TASK OBJECTIVE>
Only those lines in the data below from the line containing "Валдай (34, 308)" through the line containing "Метизы, фитинги, трубки (66, 393)", both included, should be restated word for word.

(DATASET)

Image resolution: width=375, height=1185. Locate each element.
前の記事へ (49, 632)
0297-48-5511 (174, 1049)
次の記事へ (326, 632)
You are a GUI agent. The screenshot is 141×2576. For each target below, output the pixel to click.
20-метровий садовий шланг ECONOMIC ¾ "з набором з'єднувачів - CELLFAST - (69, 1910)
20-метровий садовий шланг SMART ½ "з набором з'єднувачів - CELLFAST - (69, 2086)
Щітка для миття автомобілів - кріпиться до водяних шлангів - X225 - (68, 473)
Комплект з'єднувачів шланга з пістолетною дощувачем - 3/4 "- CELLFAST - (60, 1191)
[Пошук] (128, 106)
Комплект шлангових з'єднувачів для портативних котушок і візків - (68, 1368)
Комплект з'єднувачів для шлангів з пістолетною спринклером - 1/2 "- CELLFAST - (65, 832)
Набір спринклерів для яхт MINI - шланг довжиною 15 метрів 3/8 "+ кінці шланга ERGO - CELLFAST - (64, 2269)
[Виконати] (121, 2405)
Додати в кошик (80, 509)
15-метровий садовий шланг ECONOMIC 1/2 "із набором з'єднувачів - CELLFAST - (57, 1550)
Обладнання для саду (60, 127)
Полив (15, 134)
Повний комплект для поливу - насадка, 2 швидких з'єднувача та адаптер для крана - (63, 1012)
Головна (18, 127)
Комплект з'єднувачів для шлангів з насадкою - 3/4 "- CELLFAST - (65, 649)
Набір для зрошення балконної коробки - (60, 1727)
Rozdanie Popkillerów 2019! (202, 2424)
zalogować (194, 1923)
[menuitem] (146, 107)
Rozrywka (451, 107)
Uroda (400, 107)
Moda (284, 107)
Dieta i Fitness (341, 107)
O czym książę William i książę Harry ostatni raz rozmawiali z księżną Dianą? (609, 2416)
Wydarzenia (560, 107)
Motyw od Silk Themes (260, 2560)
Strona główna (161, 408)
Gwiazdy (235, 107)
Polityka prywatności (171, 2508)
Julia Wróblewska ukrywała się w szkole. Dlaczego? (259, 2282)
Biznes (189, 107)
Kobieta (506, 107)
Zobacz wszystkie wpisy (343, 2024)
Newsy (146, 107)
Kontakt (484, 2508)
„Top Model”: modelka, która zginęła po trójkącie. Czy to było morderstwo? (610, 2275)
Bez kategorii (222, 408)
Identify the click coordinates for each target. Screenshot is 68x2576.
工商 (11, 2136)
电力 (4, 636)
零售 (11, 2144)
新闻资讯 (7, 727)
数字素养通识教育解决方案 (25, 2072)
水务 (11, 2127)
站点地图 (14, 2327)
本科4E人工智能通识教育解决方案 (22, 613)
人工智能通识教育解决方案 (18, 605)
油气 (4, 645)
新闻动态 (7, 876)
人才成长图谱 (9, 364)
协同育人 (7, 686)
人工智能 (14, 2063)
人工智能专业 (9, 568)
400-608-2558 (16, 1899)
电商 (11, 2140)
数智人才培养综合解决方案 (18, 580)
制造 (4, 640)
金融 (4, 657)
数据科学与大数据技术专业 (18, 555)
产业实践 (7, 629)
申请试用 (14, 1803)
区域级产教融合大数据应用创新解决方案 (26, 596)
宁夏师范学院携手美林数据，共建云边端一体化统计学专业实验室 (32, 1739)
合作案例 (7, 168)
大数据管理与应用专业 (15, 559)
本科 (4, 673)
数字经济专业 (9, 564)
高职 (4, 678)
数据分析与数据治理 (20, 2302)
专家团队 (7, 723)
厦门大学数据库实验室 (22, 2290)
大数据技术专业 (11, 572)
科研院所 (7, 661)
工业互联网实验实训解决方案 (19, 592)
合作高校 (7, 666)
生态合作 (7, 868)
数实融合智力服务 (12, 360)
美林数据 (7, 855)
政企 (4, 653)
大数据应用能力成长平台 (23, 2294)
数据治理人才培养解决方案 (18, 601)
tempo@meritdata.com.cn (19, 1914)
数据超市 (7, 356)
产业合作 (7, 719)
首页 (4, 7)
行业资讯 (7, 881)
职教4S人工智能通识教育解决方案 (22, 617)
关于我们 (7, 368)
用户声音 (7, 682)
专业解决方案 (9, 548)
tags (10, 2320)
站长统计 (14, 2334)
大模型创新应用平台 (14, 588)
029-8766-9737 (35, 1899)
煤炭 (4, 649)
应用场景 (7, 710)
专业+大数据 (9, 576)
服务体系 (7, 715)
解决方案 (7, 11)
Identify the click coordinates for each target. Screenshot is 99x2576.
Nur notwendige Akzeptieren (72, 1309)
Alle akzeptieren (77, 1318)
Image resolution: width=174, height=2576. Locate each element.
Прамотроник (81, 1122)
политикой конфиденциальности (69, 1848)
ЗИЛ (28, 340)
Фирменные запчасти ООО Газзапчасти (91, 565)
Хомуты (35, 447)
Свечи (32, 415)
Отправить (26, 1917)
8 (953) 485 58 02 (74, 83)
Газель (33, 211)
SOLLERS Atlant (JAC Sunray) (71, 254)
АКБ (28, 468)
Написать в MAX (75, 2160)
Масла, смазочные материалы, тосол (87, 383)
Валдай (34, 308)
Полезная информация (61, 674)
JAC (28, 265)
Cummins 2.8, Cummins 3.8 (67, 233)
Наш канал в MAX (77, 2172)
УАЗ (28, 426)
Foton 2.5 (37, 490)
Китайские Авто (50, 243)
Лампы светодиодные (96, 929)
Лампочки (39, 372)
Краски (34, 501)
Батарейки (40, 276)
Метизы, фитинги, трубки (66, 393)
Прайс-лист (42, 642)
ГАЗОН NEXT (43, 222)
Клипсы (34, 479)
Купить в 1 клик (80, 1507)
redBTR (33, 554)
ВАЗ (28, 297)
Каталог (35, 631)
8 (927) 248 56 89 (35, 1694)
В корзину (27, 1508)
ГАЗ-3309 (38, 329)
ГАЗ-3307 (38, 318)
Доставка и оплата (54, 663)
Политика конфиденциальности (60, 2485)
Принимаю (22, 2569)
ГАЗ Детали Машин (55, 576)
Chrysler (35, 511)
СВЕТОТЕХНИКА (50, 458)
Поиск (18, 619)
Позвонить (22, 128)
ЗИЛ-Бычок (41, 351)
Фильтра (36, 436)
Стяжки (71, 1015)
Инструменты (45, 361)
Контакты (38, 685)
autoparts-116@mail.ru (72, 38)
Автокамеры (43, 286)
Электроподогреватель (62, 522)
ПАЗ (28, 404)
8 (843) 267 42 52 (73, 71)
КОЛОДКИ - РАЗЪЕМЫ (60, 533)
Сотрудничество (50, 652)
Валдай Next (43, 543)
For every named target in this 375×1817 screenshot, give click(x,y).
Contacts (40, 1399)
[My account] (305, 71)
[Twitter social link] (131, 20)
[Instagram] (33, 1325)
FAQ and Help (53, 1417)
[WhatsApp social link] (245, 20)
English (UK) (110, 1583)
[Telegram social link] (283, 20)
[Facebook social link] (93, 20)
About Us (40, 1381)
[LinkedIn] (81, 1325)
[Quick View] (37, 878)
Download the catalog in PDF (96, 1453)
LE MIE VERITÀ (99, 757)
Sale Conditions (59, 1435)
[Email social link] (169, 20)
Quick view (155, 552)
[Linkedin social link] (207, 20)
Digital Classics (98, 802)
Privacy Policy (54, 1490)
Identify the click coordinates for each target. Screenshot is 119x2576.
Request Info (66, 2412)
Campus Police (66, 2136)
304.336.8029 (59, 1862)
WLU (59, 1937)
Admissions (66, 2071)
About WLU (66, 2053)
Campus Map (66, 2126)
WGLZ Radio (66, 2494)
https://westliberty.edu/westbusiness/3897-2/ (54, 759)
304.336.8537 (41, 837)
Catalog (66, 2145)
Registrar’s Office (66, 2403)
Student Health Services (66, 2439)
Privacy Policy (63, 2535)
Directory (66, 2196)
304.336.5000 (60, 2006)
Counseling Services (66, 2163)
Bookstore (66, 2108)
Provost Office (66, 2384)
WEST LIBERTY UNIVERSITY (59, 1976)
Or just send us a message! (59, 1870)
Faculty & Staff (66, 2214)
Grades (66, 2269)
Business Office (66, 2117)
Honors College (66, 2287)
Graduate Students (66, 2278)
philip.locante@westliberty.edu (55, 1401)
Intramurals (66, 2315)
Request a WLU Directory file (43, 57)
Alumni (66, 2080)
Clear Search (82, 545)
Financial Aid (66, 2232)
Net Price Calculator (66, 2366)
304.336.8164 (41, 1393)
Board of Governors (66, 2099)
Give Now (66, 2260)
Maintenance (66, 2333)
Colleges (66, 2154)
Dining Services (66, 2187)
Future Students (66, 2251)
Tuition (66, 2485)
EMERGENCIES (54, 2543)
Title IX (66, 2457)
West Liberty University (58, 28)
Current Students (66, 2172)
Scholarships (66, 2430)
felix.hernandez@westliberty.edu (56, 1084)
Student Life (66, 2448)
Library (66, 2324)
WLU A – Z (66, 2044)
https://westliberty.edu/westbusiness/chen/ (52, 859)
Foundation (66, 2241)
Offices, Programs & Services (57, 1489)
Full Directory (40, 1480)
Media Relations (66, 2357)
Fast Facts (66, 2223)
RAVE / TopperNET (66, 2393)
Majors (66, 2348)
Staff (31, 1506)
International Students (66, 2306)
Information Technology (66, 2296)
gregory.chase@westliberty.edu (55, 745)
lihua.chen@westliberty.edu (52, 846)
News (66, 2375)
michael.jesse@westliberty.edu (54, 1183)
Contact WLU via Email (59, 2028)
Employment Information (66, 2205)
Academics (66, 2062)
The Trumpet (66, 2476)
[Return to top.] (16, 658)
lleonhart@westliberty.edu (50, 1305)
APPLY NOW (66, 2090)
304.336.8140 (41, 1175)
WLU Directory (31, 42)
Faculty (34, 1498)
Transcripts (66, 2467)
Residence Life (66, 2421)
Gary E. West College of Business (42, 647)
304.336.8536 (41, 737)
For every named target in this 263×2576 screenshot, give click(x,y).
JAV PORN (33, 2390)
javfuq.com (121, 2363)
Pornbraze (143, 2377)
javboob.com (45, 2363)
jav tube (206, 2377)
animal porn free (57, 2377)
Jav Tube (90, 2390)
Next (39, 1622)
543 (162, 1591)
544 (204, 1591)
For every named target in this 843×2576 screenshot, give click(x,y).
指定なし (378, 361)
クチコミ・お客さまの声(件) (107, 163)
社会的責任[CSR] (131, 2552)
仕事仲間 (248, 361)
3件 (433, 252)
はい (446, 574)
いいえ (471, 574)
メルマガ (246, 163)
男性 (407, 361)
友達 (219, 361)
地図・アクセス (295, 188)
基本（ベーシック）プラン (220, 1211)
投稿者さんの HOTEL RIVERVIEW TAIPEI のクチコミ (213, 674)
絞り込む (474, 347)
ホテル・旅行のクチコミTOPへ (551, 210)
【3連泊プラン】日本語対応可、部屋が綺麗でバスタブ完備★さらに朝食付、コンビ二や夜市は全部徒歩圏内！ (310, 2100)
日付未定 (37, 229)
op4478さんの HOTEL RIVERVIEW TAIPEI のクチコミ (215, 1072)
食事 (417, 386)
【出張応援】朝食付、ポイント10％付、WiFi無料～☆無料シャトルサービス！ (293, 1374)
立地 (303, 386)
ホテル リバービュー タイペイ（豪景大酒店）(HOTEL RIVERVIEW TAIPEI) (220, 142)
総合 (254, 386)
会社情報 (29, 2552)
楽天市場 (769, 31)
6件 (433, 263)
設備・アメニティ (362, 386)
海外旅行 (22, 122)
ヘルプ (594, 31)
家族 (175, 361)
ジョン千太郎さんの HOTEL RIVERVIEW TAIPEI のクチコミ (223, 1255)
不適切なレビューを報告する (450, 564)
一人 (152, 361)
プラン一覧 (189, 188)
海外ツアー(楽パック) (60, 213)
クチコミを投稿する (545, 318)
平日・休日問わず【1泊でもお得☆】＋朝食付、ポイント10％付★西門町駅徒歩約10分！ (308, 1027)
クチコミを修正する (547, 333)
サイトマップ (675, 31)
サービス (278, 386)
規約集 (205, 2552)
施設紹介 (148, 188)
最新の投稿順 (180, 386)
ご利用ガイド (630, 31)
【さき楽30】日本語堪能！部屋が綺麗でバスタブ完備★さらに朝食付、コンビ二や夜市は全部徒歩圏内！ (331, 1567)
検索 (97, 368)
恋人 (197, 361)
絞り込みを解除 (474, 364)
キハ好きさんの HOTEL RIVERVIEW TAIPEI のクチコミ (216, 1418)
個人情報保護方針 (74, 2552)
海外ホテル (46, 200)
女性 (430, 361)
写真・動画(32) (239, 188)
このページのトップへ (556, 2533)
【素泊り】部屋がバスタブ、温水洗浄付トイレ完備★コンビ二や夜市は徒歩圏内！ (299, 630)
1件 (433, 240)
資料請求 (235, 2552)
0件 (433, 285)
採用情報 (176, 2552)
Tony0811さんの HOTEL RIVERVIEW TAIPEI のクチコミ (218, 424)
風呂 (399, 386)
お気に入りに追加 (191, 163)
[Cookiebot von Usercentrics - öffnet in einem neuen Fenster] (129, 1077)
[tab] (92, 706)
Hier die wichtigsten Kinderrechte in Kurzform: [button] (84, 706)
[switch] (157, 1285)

(End DATASET)

RESPONSE TO THE TASK>
Валдай (34, 308)
Полезная информация (61, 674)
JAC (28, 265)
Cummins 2.8, Cummins 3.8 (67, 233)
Наш канал в MAX (77, 2172)
УАЗ (28, 426)
Foton 2.5 (37, 490)
Китайские Авто (50, 243)
Лампы светодиодные (96, 929)
Лампочки (39, 372)
Краски (34, 501)
Батарейки (40, 276)
Метизы, фитинги, трубки (66, 393)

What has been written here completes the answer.